The Brazilian government is not interested in investigating the NSA (National Security Agency) and, for this reason, it will not grant asylum to Edward Snowden, who denounced U.S. government spying, in an information exchange that would meet this goal.

Espionage Whistleblower Edward Snowden to Seek Asylum in Brazil

Folha revealed today Snowden intention to collaborate with investigations about the NSA and, in return, be granted asylum in Brazil. The newspaper published the full text of the "Open Letter to the People of Brazil" that the former U.S. spy wrote and will send to Brazilian authorities.

According to Folha's investigation, the Foreign Ministry highlights as "positive" part of the letter in which Snowden calls for a mobilization in defense of privacy and basic human rights, which might be at risk because of actions such as the ones made by the NSA .

On the other hand, the Foreign Ministry stressed that Brazil respects the sovereignty of other countries and it does not intend to "payback" the United States. A presidential aide stressed that the Brazilian government could not enter this type of exchanging game, to grant asylum in order to receive information to investigate the actions of the U.S. spy agency.
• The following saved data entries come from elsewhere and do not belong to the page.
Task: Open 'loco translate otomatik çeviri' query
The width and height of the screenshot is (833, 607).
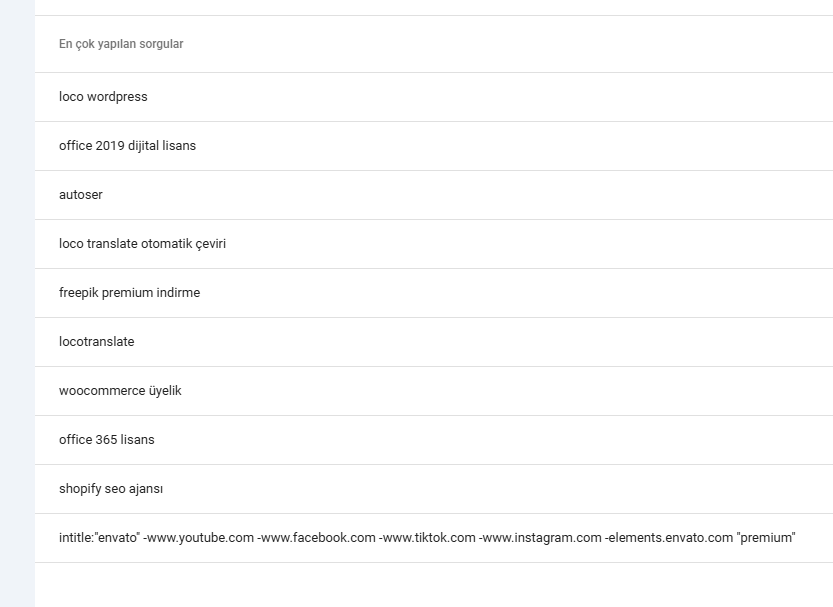Action: click(x=434, y=244)
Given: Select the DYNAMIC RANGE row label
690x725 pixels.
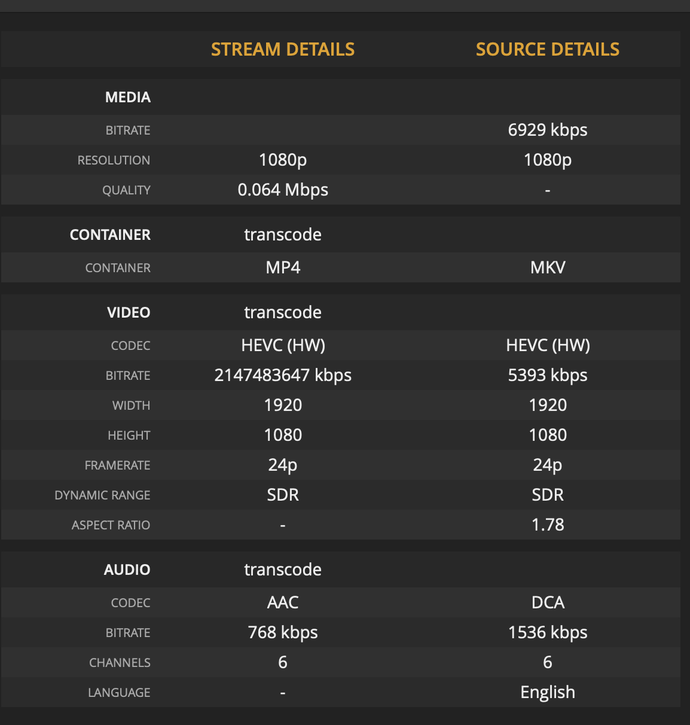Looking at the screenshot, I should tap(102, 496).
Besides, the aide said, Brazil "has no interest in doing this kind of interference in the sovereignty of other countries" and "it will not do to them what they did to us." The Brazilian way, according to him, has always been publicly expressed.

Officially, the Presidential Palace has not yet spoken and it might not even speak about it because there is no formal asylum request from Snowden. President Dilma Rousseff was surprised with the information and mobilized the Foreign Ministry to define what position should be taken.
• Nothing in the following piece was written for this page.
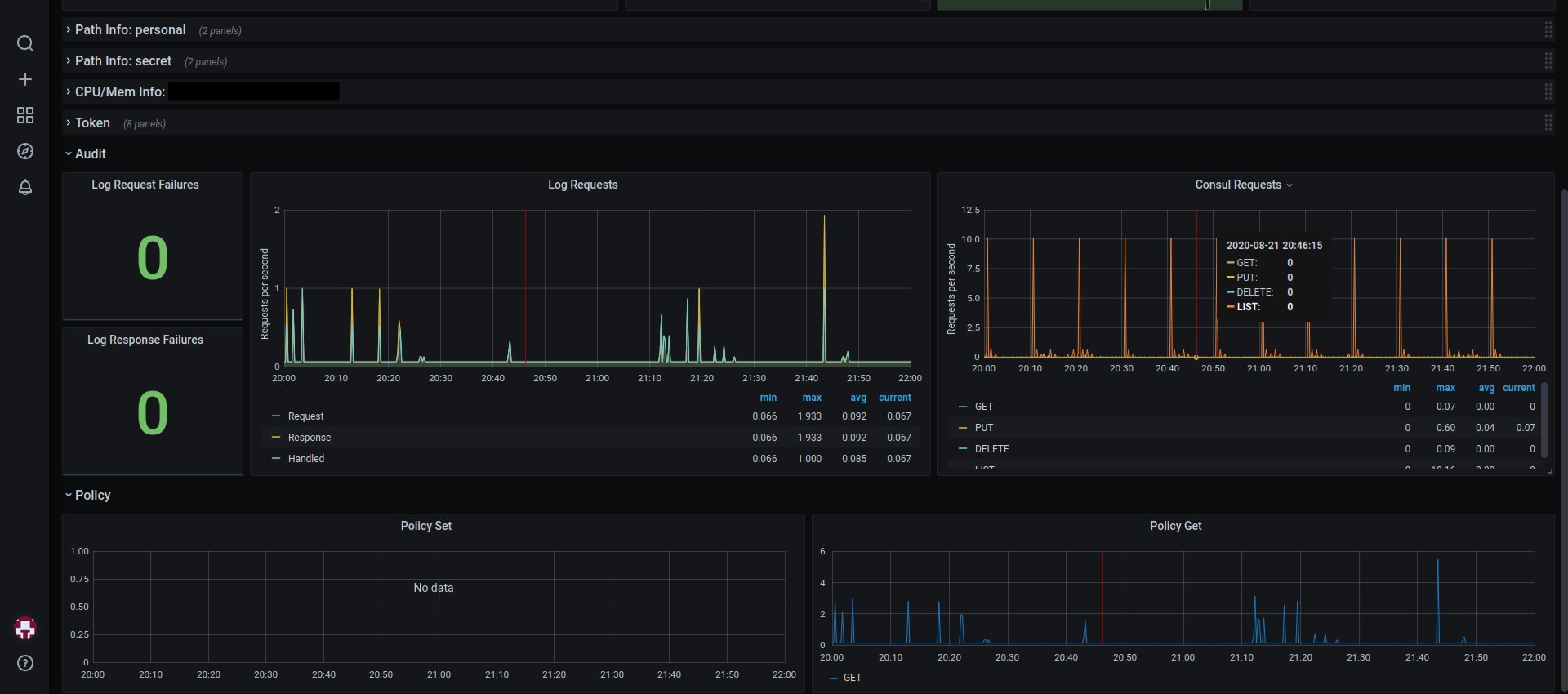Open the Alerting bell icon
Screen dimensions: 1568x694
click(25, 187)
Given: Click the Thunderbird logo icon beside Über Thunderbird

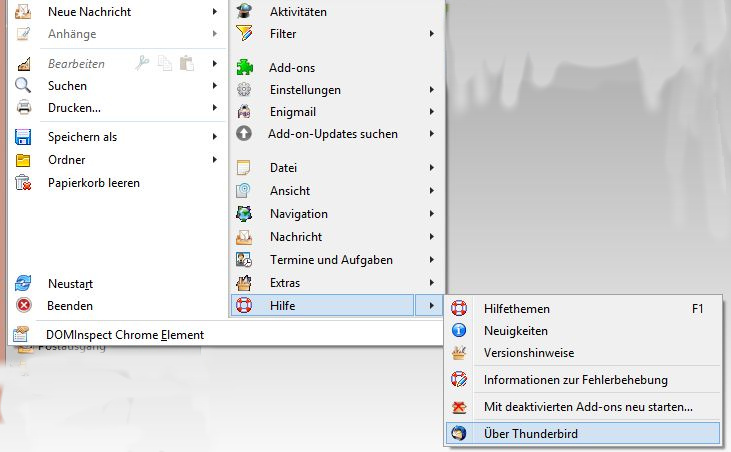Looking at the screenshot, I should click(459, 433).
Regarding the mobilization defended by Snowden, Foreign Ministry aides have reinforced that the Brazilian government is already working in this direction and it can count with his help, which will always be welcomed.
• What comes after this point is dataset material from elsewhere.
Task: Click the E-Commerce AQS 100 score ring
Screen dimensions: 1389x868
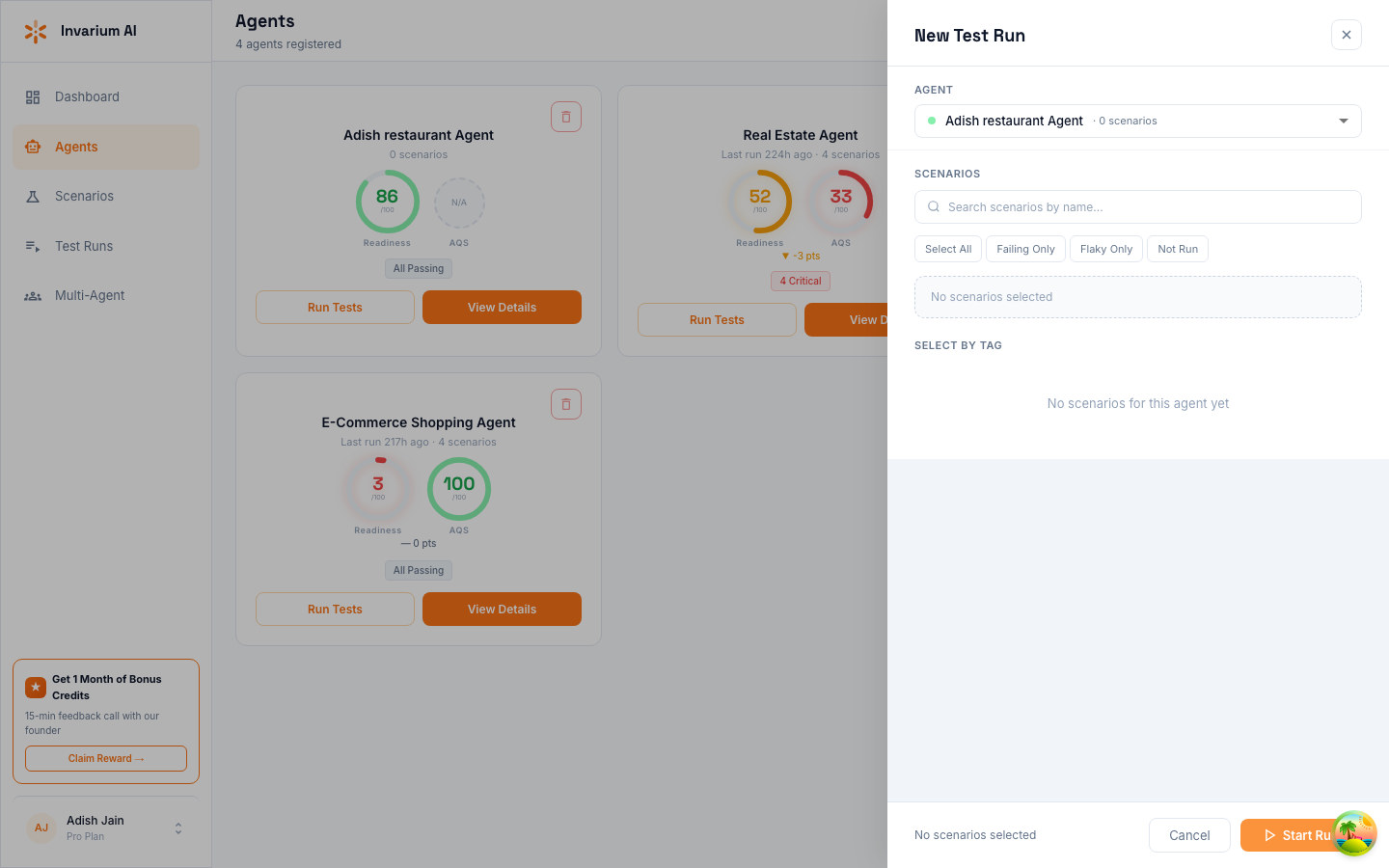Action: [x=459, y=489]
The Foreign Ministry emphasized that Brazil, from the beginning, made ​​a point of condemning NSA actions considering them "unacceptable." President Dilma even canceled a state visit to the U.S. in reaction to the episode.

The Foreign Ministry also noted the president's initiative of negotiating with Germany a formalized resolution at the United Nations against American intelligence. The resolution will be voted on this week by the General Assembly of the organization.

The Brazilian government announced that Snowden's open letter requesting shelter in Brazil it does not formally fit the request for political asylum.

For the government, not even the request made by the American in July fit the requirement for asylum. On occasion, a request was sent by fax to several foreign embassies in Russia, when Snowden was temporarily at Sheremetyevo airport, in Moscow.


To the leader of the DEM Party in the House of Representatives, Ronaldo Caiado (GO), it does not make sense to grant political asylum to Snowden.

"I think there is nothing that dignifies this man so that Brazil gets involved with this issue at this time. This will bring more issues to Brazil in the international view than any benefit to put a stop to these espionage actions," he said.

"Brazil has to worry about developing their own technology system that is able to stand against these espionage actions that occur not only by the United States," added Caiado.

The Federal Police, which is investigating allegations that President Dilma and Petrobras had been investigated, has already formally requested Snowden's testimony. The request was made through the Foreign Ministry, responsible for contacting Russian authorities. But the police never got a response.